Sauf que ça ne s’arrête pas là. Il y a deux mois, j’ai découvert qu’il me trompait. La chute a été brutale. Je ne m’y attendais pas, je n’ai rien vu venir. Je lui ai donc demandé de faire un choix et de me quitter si ses sentiments pour moi s’étaient éteints. Il m’a avoué que sa relation, avec une personne également malade, rencontrée lors d’une cure thermale dans le Sud de la France, était purement sexuelle, qu’il avait «choisi» de poursuivre sa route avec moi et de l’oublier à jamais.

Je l’ai cru. Mais il y a quelques jours, j’ai découvert qu’il communiquait toujours «crûment» avec elle via les réseaux sociaux et qu’ils ont prévu de se revoir sous une couette. Je suis anéantie.

Chaque fois que j’évoque le sujet avec lui, il élude son infidélité et revient systématiquement sur sa santé et sa situation professionnelle. Selon lui, tout est lié, et tant qu’il n’y verra pas plus clair professionnellement, il ne pourra pas trancher sur sa vie amoureuse. Il est complètement confus et je suis moi aussi perdue dans ses explications. Que faire? Sommes-nous arrivés au bout de notre histoire?

Anna

Chère Anna,

Je ne veux pas être la personne qui justifiera le comportement de votre compagnon par sa maladie. Il souffre et est confronté à une épreuve que peu d’entre nous traverseront, mais cela n’a jamais été une excuse, à mon sens, pour faire souffrir l’autre en retour. C’est un phénomène courant, ce décalage entre vous. La maladie, la fatigue extrême ou la peur de la mort sont des épreuves qui peuvent mener à ce genre de transformations négatives.

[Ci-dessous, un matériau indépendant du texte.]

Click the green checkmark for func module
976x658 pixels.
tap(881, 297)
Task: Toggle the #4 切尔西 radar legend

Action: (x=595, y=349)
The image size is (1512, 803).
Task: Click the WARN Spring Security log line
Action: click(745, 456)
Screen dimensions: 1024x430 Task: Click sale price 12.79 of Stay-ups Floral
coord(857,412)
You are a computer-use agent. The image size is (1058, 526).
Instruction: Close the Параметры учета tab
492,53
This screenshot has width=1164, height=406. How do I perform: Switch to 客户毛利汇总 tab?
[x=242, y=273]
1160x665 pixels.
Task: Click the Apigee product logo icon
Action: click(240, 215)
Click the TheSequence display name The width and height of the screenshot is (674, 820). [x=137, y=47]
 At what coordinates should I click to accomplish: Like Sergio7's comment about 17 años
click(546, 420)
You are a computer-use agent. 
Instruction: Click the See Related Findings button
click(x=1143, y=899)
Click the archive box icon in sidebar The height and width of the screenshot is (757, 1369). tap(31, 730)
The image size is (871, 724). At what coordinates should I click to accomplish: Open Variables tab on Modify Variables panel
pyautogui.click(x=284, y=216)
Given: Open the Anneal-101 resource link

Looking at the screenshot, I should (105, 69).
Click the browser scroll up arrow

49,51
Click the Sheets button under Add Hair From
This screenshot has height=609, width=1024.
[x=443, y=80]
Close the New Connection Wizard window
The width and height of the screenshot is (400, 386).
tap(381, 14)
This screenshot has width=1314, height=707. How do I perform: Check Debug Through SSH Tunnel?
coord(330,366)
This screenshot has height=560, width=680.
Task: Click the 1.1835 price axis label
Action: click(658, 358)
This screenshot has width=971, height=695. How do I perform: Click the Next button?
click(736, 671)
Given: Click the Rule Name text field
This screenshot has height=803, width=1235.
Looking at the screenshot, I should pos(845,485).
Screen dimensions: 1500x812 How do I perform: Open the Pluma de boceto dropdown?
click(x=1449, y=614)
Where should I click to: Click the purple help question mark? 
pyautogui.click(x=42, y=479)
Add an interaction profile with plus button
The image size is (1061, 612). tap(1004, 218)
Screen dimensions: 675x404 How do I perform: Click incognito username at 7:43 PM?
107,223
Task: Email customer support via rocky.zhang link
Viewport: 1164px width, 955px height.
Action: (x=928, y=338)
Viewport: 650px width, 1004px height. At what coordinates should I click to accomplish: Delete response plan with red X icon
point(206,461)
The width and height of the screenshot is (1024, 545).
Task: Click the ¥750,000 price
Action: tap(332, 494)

Un jour, on est le couple le plus équilibré du monde, et puis le lendemain, dans l’épreuve, on se déchire, on se déteste, on ne pense qu’à soi. L’instinct de survie nous rend monstrueux. La peur aussi. Ce n’est pas une justification du comportement de votre conjoint, mais c’est mon explication de son attitude.

Il a besoin de vous, vous êtes sa sécurité pour les moments où la situation sera plus dure encore. Mais dans le même temps, un sentiment négatif l’assaille: si vous portez encore en vous les souvenirs d’une vie heureuse à deux, vous portez également le souvenir et les espoirs de ce qu’il était avant. Vous restez valide et c’est un fait qui peut être vu comme une injustice. Alors, presque sans le vouloir, pour lui et contre vous, il a ce comportement qui vous blesse et vous fait douter.

Vous n’êtes pas obligée de rester avec lui à tout prix, envers et contre lui. Votre sens des responsabilités et votre nostalgie des jours meilleurs ne doivent pas vous enchaîner à cet homme qui a vraisemblablement changé.

Bien sûr, vous pouvez encore vous battre pour votre couple; à mon sens, il faudrait conseiller à votre conjoint de suivre une thérapie, pour démêler ce qu’il est en train de vivre. Dans sa situation comme dans toutes les autres, il n’y a pas de honte à se faire aider. Sortir du cercle des proches permet d’énoncer des vérités douloureuses ou agressives qu’on aurait honte de partager avec ceux qui nous aiment.

Vous pourriez aussi décider de suivre une thérapie en couple, pour affronter ensemble ces épreuves –celle de la maladie comme celle de l’infidélité. Mais ne restez pas seuls face à ces problèmes, sinon celui qui a été votre allié pourrait devenir votre ennemi, sans même en avoir conscience.

Votre force et votre courage pour votre conjoint et pour vos enfants vous honorent, Anna. Seulement, n’oubliez pas de vous protéger. Mettez vous des limites claires de gestes ou de comportements que vous ne pouvez pas accepter et sachez vous y tenir. On peut pardonner beaucoup par amour, mais il ne faut pas s’oublier au passage.